Information
[Start of section]
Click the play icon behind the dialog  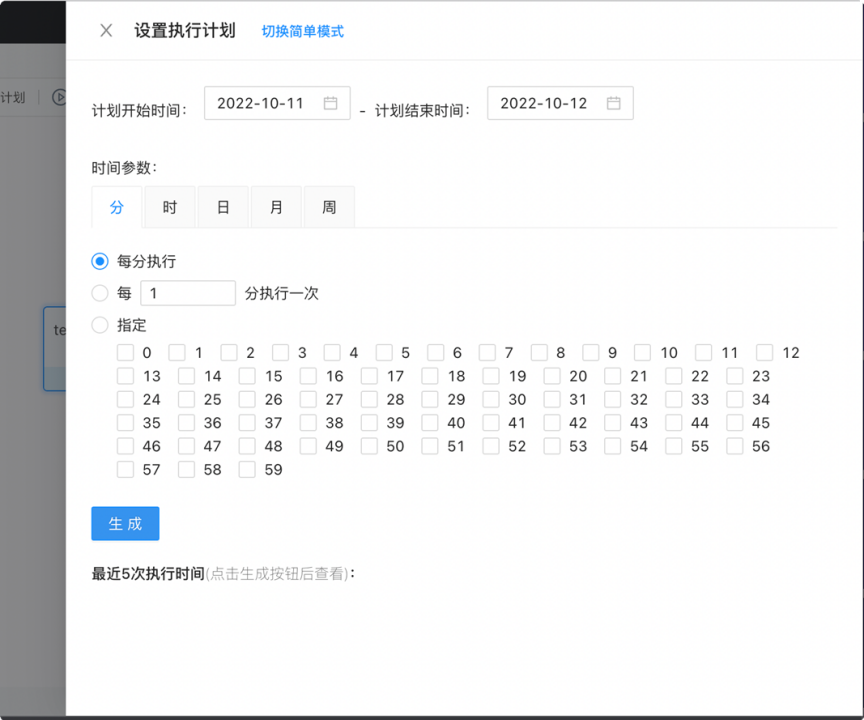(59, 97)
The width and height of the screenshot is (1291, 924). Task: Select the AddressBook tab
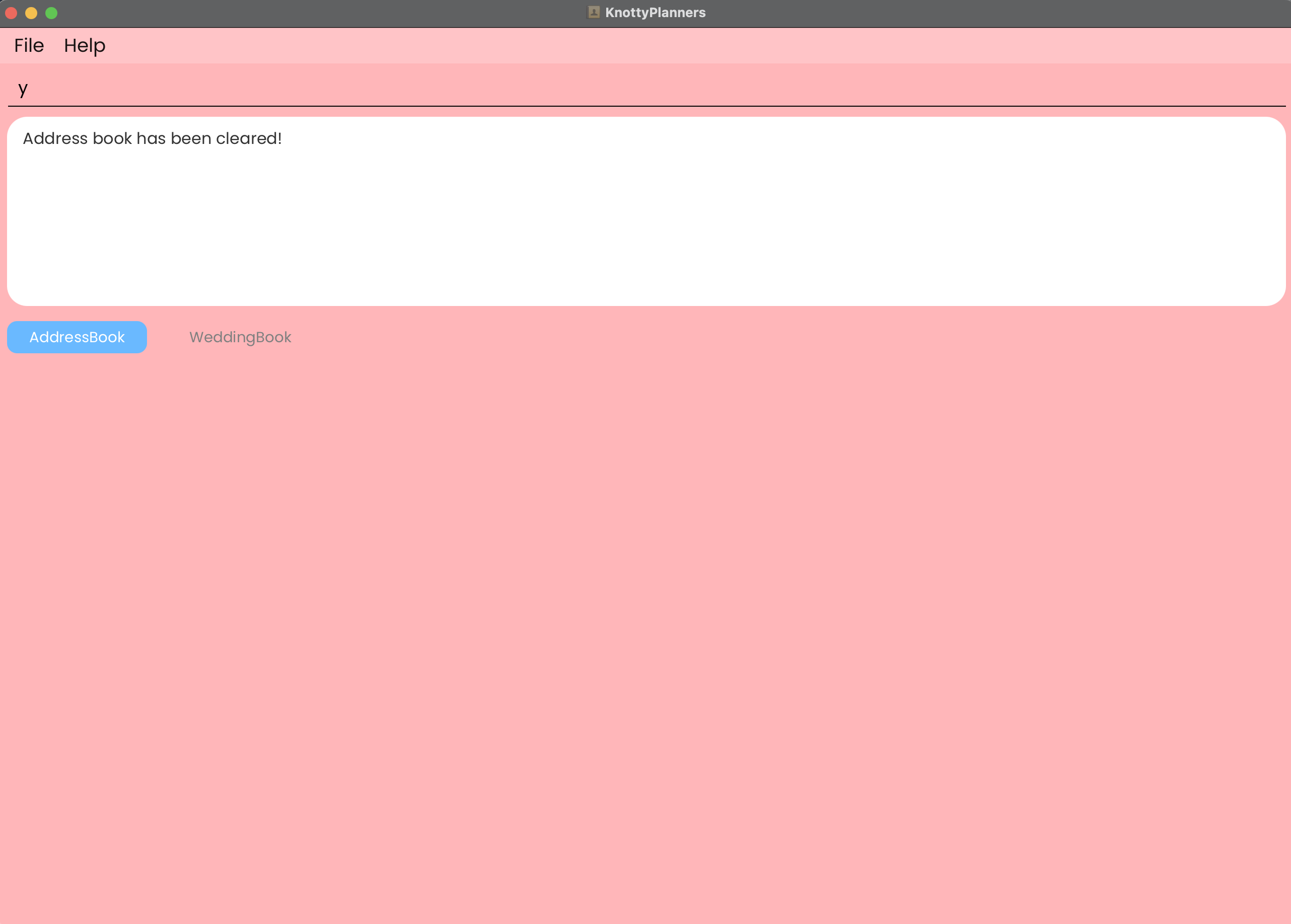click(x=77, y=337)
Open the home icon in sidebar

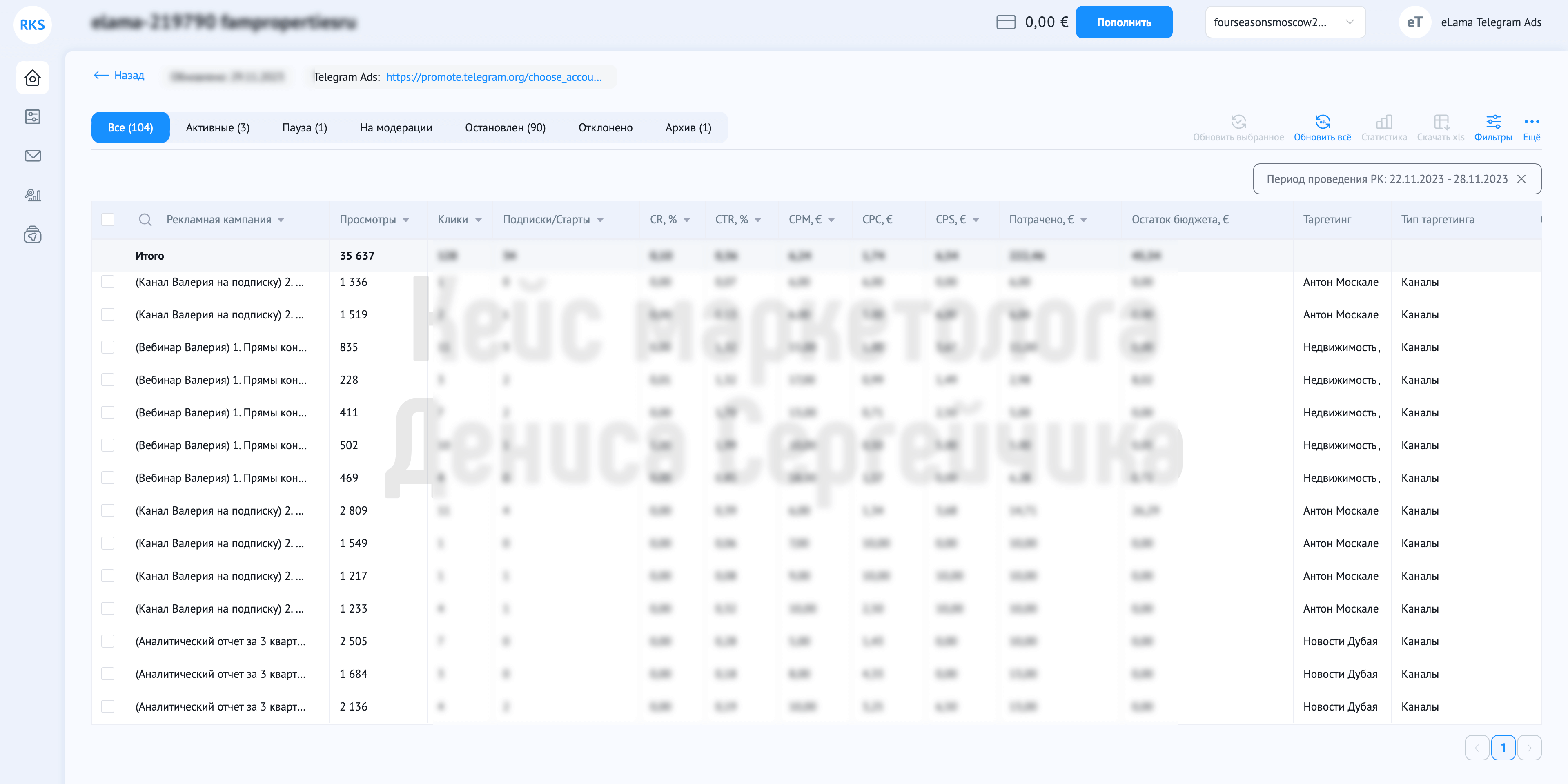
[End of section]
[Start of section]
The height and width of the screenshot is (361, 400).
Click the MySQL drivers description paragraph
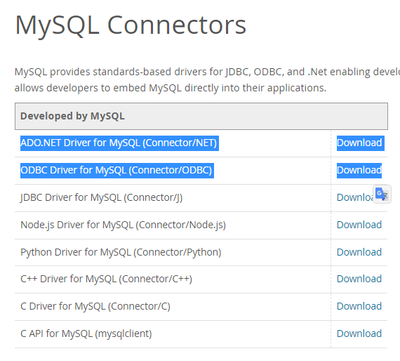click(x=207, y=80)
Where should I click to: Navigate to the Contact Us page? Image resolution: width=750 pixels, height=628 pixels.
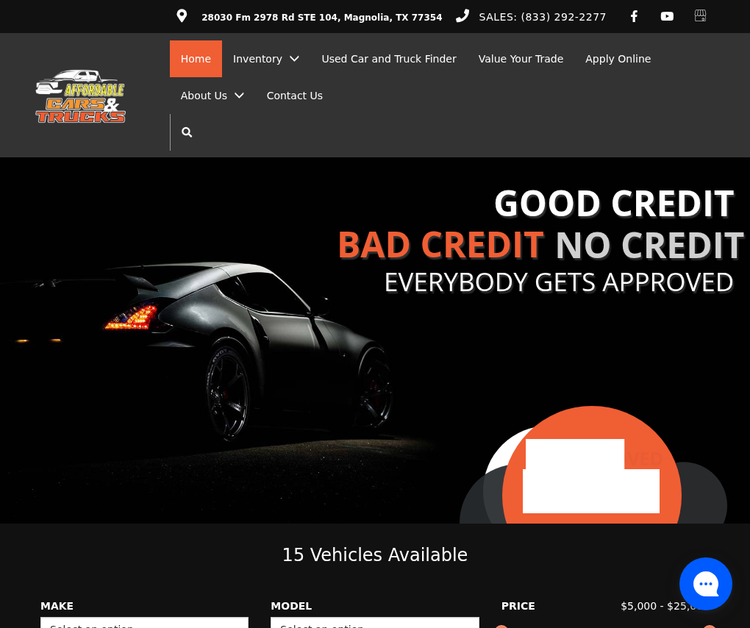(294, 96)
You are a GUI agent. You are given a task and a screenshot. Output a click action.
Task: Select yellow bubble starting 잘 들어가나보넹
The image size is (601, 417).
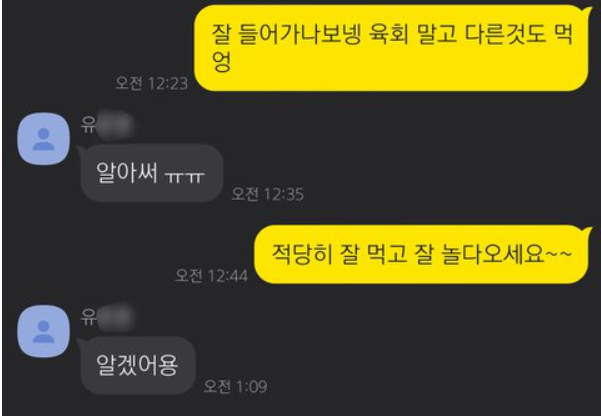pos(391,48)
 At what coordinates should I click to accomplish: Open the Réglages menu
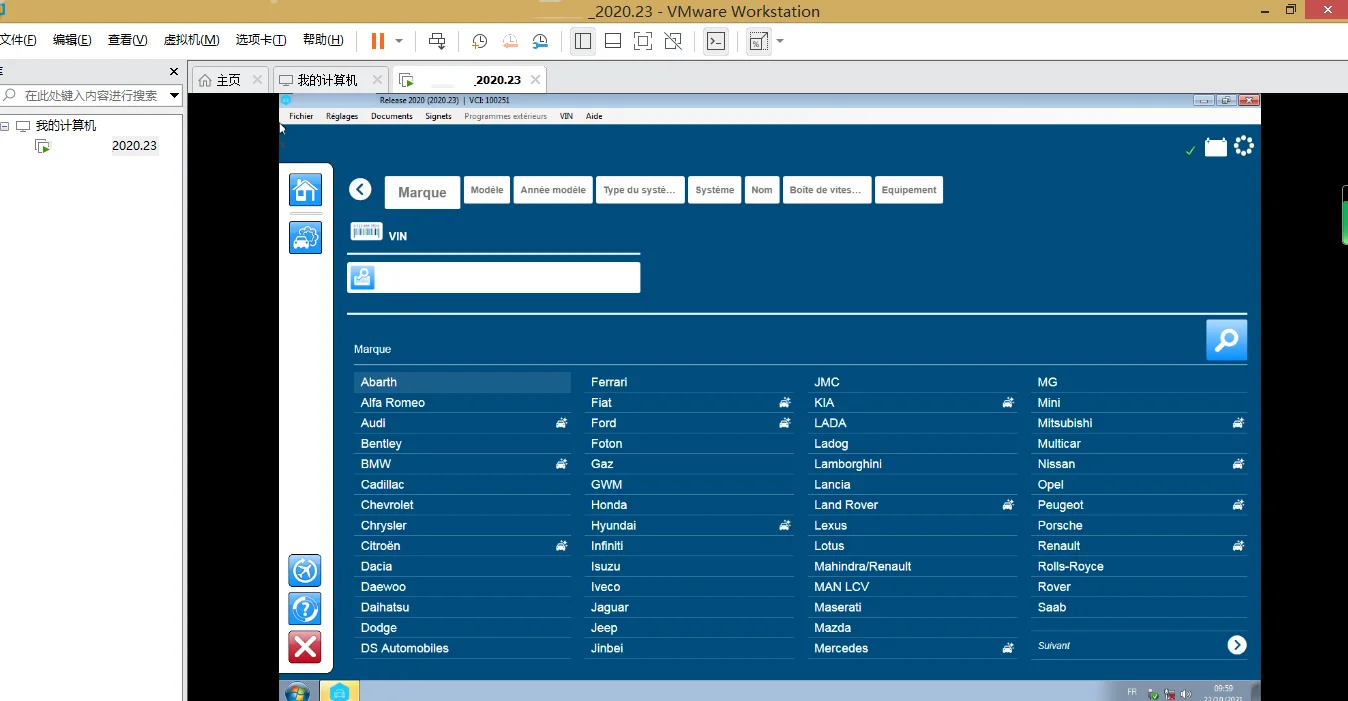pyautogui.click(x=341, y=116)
[End of section]
Work request
Range to print from the listing above: from the line with "The height and" up to and including the line with "You are a GUI". Please print those lines exactly, with no pictures and nothing more.

Exercise response
The height and width of the screenshot is (361, 400).
Click the MySQL drivers description paragraph
click(x=207, y=80)
Where should I click to: Navigate to the Contact Us page? Image resolution: width=750 pixels, height=628 pixels.
(294, 96)
You are a GUI agent. You are given a task and a screenshot. Output a click action.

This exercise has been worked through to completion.